▶ [Quoted passage]:
◇ ◇ ◇

# singing the "Broken Speaker Blues"



## Lincoln (Jun 2, 2008)

I've had a pair of these new speakers in my stash for while now (more than 5 years, less than 10 years). I pulled them out today and was greeted by this wonderful site. 









No idea when it happened, but I know I didn't do it.


----------



## Mark Brown (Jan 4, 2022)

Oh nooooooooo

What's your plan to fix em?


----------



## tomee2 (Feb 27, 2017)

Yikes, that sucks. dropped in shipping? 

Its fixable... repair from behind the cone and it won't look too bad.


----------



## Lincoln (Jun 2, 2008)

tomee2 said:


> Yikes, that sucks. dropped in shipping?
> 
> Its fixable... repair from behind the cone and it won't look too bad.


no damage to the box. Musta been the aliens.

You really think fixing it is a good option?

btw, the dusty finger prints are mine. I was in the shop touching things again.

◇ ◇ ◇

▶ [Exercise brief]: Please return the forum thread text from "I've had a pair" up to and including "this wonderful site.", copied exactly.

▶ [Information provided]:

◇ ◇ ◇

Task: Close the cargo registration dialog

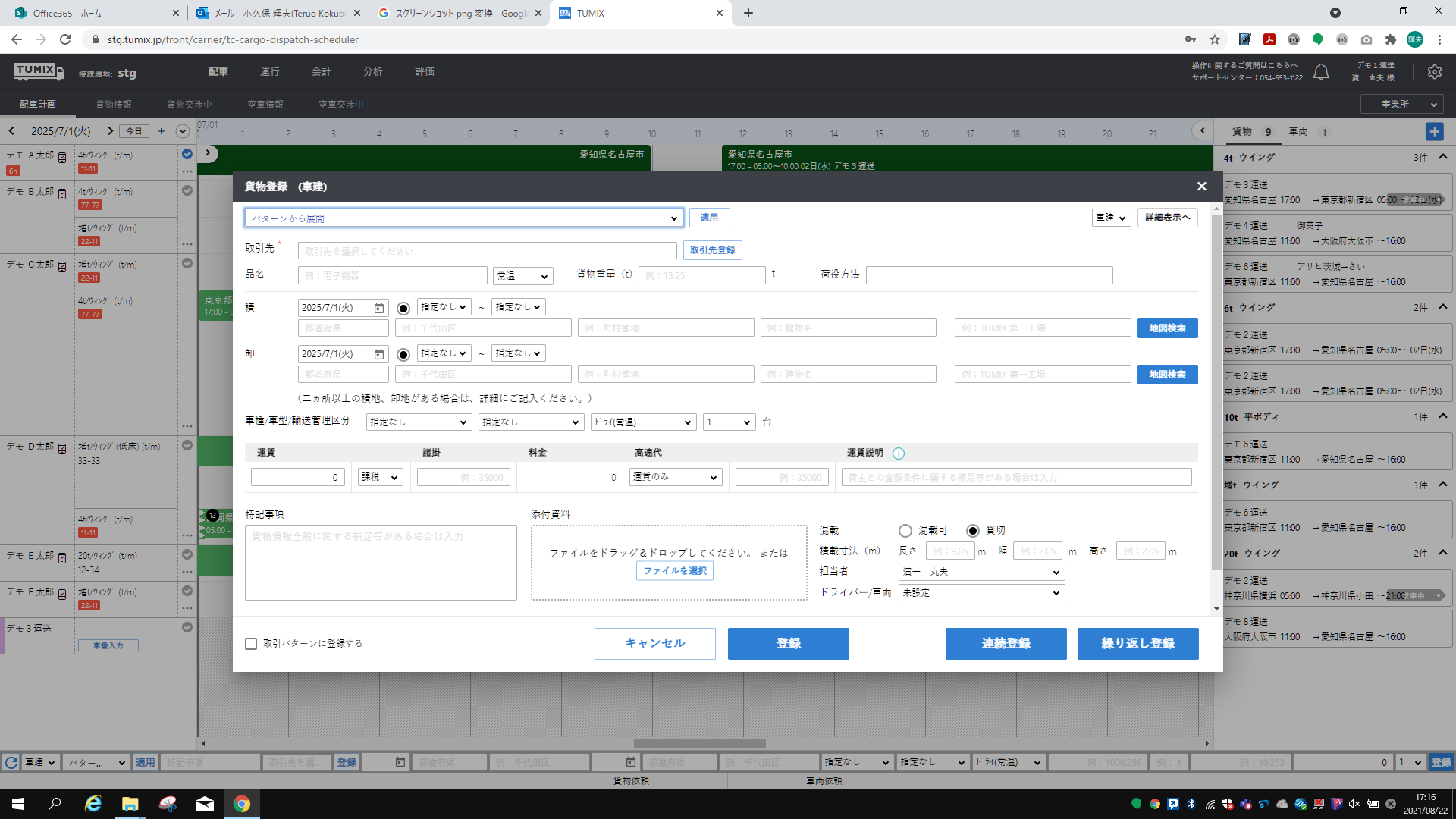Action: pyautogui.click(x=1201, y=187)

◇ ◇ ◇

▶ [Result of this exercise]:
I've had a pair of these new speakers in my stash for while now (more than 5 years, less than 10 years). I pulled them out today and was greeted by this wonderful site.